最近关于禽流感的恐怖新闻,让我想起小时候寄养在农村的生活。那时候我们和动物真是走得近啊。
猪
我寄养的人家是城里下放的会计,租了别人两间前厢房住着。收获的季节会计跟着收购站辗转各乡; 杀猪的季节我们屋外的客堂就是收购站。
农民把刚杀的猪一版版背进来,会计过磅算钱,出纳给钱,然后在猪片上盖个蓝紫色大圆印。猪片就这样一板板在堂屋堆积起来,直到傍晚收摊。这时后厢房住的车把式才过来把它们装车运走。一年倒是收购不了几次猪肉,每次过后周围的狗都要来我们这堂屋转悠上好些天。

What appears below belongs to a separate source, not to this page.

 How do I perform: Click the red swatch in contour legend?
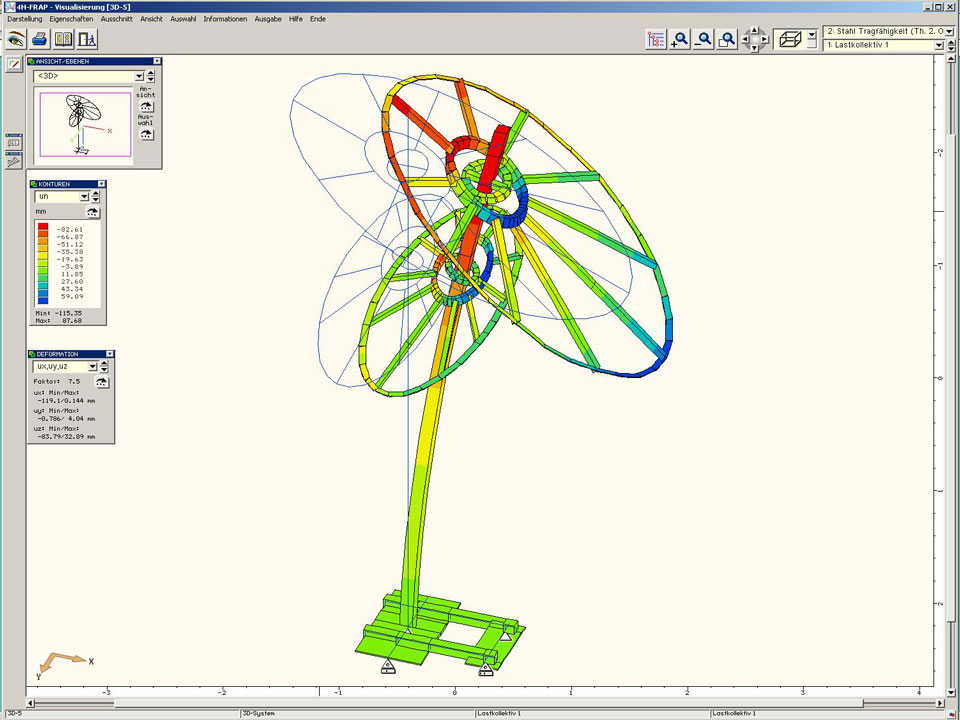43,229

那时候我们房子后头的茅坑只有一个破顶没有墙,下雨天茅坑旁踏脚的两块青石板非常滑,我总是提心吊胆怕掉下去。茅坑里有时能看见漂着的死猪,我总以为是猪不小心滑下去的。现在想来,也有可能是丢弃的病猪吧?
狗
乡下到处是狗。那地方还有一个狗吃屎的坏习惯。不会用茅坑的小儿,如厕是就地一蹲,开裆裤也方便。大解后,大人就会呼唤狗来吃秽物。有时候孩子还没完事狗就来盯着,先舔地下然后直接舔孩子。这些狗,有时我们也趴在上面玩。
鸡
鸡也是到处都是。鸡白天四次乱走,晚上多被乡民唤回家,锁在后院的鸡窝里。我们家没有院子,几只鸡晚上就放在屋内,大木盆里头垫几张纸就是鸡窝。大木盆白天洗衣服洗澡都是它。农村生活清贫素食为主,偶尔有人家忽然吃鸡,一般都是鸡"秧"了,赶在倒毙之前杀了自己吃。那里有个土话,形容萎靡不振的人作"秧鸡子"。
那个乡下我从上学后离开就一直没再回去,直到去年才有机会旧地重游。一切都不是记忆中的样子了,只有老房东家中鸡的气味,一下子把我带回了六岁。